Now, administration officials and Trump allies say, it's time for Congress to make trade-offs that reflect Trump's priorities.

Democrats say he's asking them to harm the poor and the middle-class to maintain low tax rates for individuals and corporations and to continue building up the Pentagon at the expense of non-defense agencies, which would see a 5 percent cut in discretionary spending.

"The cruel and shortsighted cuts in President Trump’s budget request are a roadmap to a sicker, weaker America," Speaker Nancy Pelosi, D-Calif., said in a statement. "House Democrats will reject this toxic, destructive budget request which would hollow out our national strength and fail to meet the needs of the American people."

Trump "is committed" to cutting deficits and eliminating the debt, said Michael Caputo, who worked on his 2016 campaign. "I think he’s now accustomed to the unfortunate reality of the situation, which is neither side has any interest in proper stewardship of the taxpayers’ money."

That means hammering lawmakers on both sides of the aisle for blocking his proposals to eliminate federal programs and even spending requests — like the $8.6 billion he wants for a wall along the U.S. border with Mexico — that would add to the expenditure side of the ledger.

Already, he's getting pushback from members of his own party on specific provisions. For example, Sen. Rob Portman, R-Ohio, dashed out a press release vowing to fight Trump's proposal to slash funding for the Great Lakes Restoration Initiative by 90 percent.

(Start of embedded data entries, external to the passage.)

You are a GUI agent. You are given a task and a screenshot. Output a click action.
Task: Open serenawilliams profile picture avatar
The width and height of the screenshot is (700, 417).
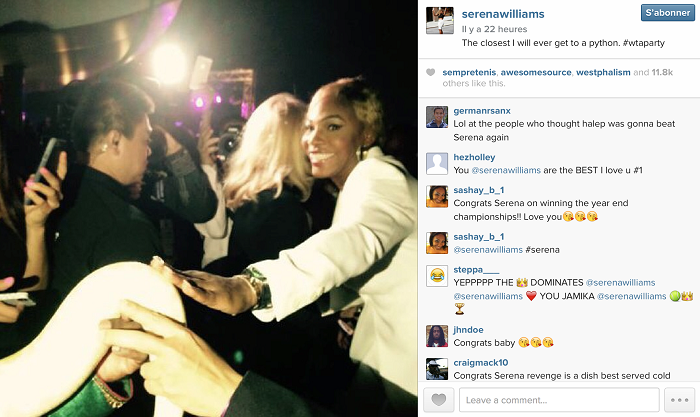click(x=440, y=21)
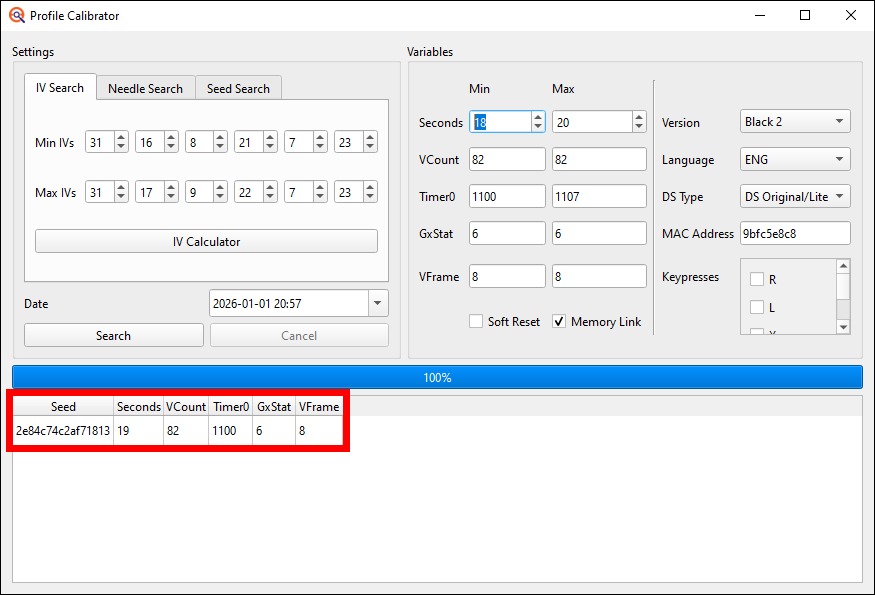Viewport: 875px width, 595px height.
Task: Increment the Seconds minimum spinner
Action: click(x=536, y=115)
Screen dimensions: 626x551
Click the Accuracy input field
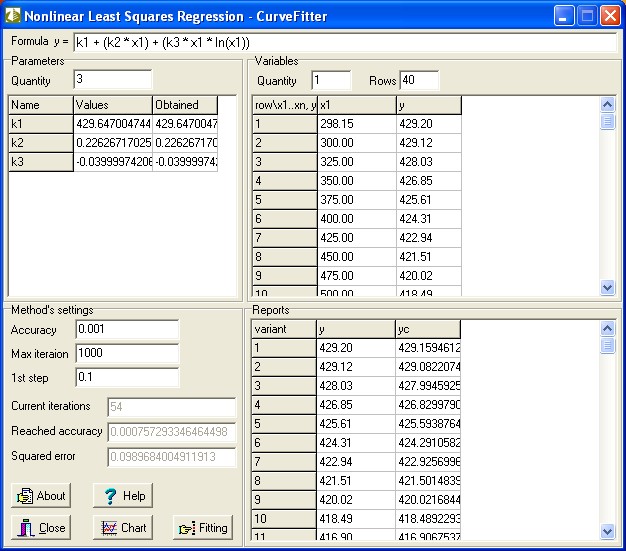point(126,330)
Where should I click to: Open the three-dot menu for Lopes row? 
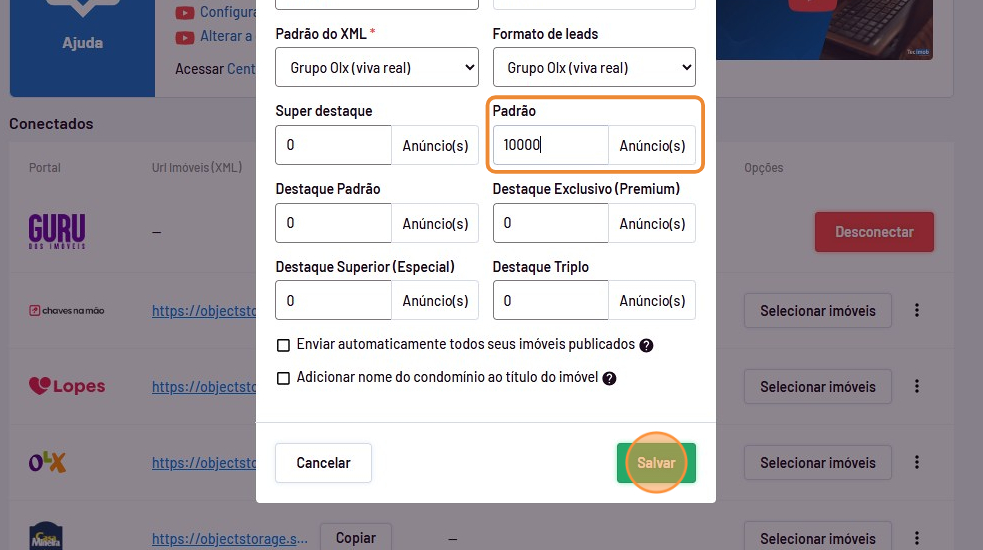pos(917,387)
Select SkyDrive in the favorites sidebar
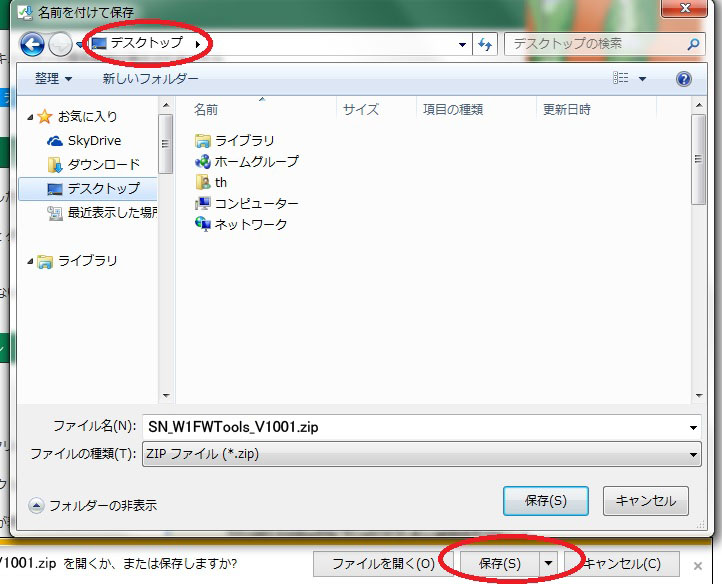The height and width of the screenshot is (584, 722). pos(94,141)
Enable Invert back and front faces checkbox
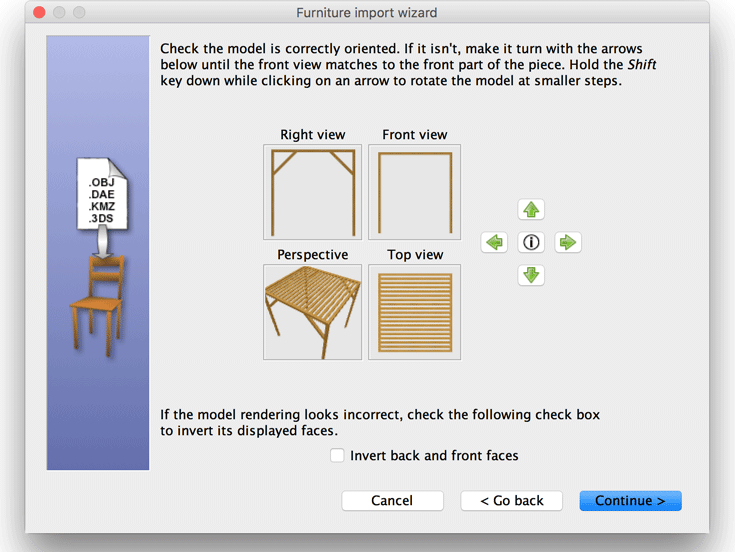 pyautogui.click(x=337, y=455)
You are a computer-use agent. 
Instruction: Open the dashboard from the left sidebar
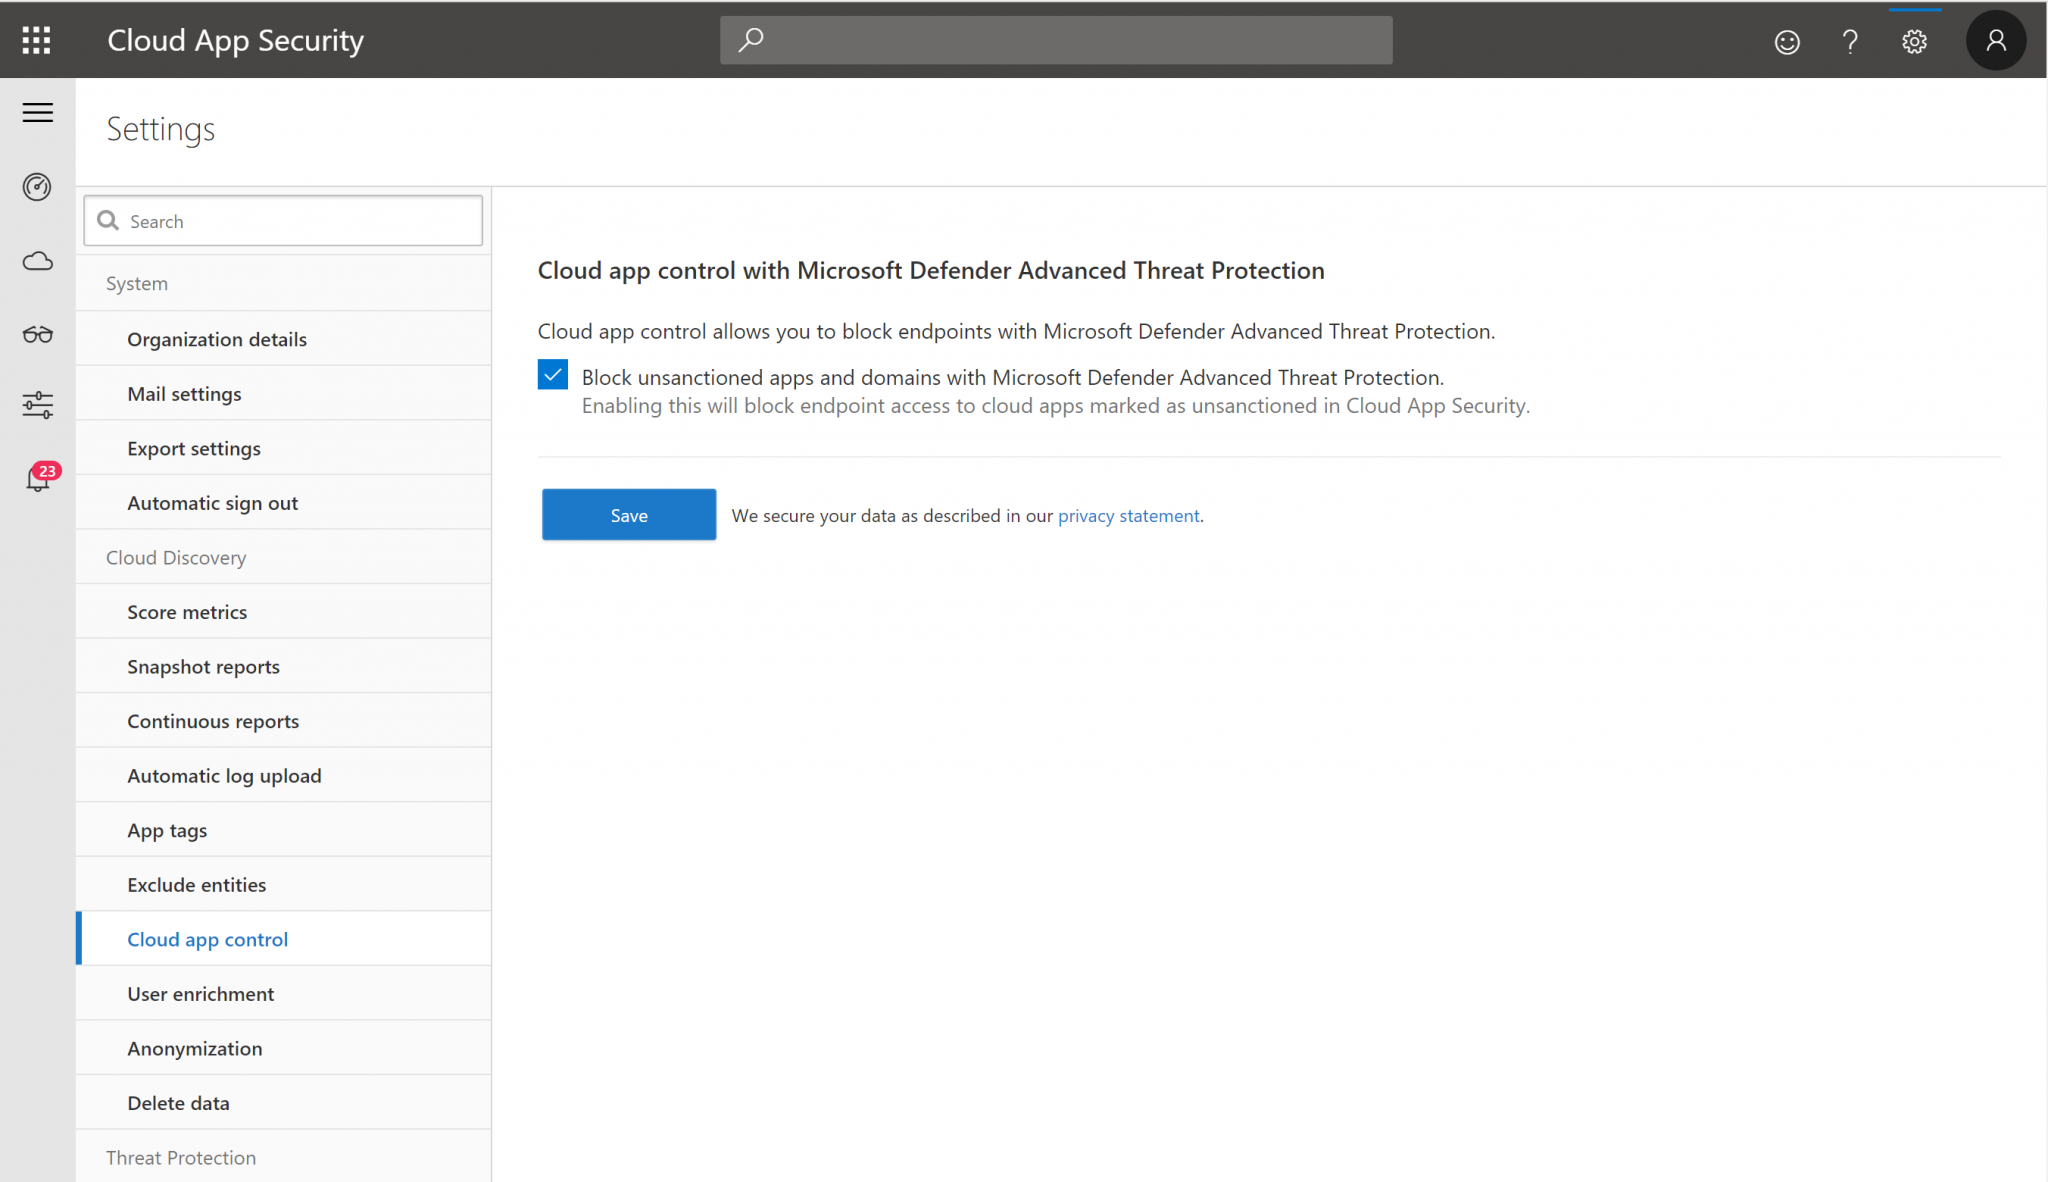(x=37, y=187)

On a more global level, lawmakers are also sure to refuse his calls to make massive cuts to entitlement programs, including Medicare and Medicaid, where his budget envisions reaping savings from kicking the poor and elderly off social insurance programs if those aid recipients don't work.

And Democrats say his request for more wall money — in the midst of a fight with Congress over whether he can shift previously appropriated money around for that purpose — is a non-starter. Moreover, they say he's pinching the poor and middle class through programmatic cuts for what Rep. Seth Moulton, D-Mass., the vice chairman of the House Budget Committee and a possible 2020 presidential candidate, called "narrow personal political priorities" like tax cuts for the wealthiest Americans and the border wall.

"The president’s budget is a chance to challenge the country to think big," said Rep. Seth Moulton, D-Mass., the vice chairman of the House Budget Committee and a potential 2020 presidential candidate. "President Trump just delivered a budget that challenges America to look backwards to a 1970s economic vision and a 5th century national security vision with a silly wall."

Even if Congress enacted every line of Trump's budget — and make no mistake, it's actually headed straight for a waste bin in Pelosi's Capitol office — he would start next year's campaign stretch run having added trillions of dollars to the debt he promised to eliminate.

More than that, he has now shown he has no plan for the budget being balanced in any single year until he's been out of office for at least a decade.

He can blame Congress all he wants. But the numbers — even the optimistic figures pumped out by his budget office — don't lie. Trump didn't just break his promise to eliminate debt; he reversed it.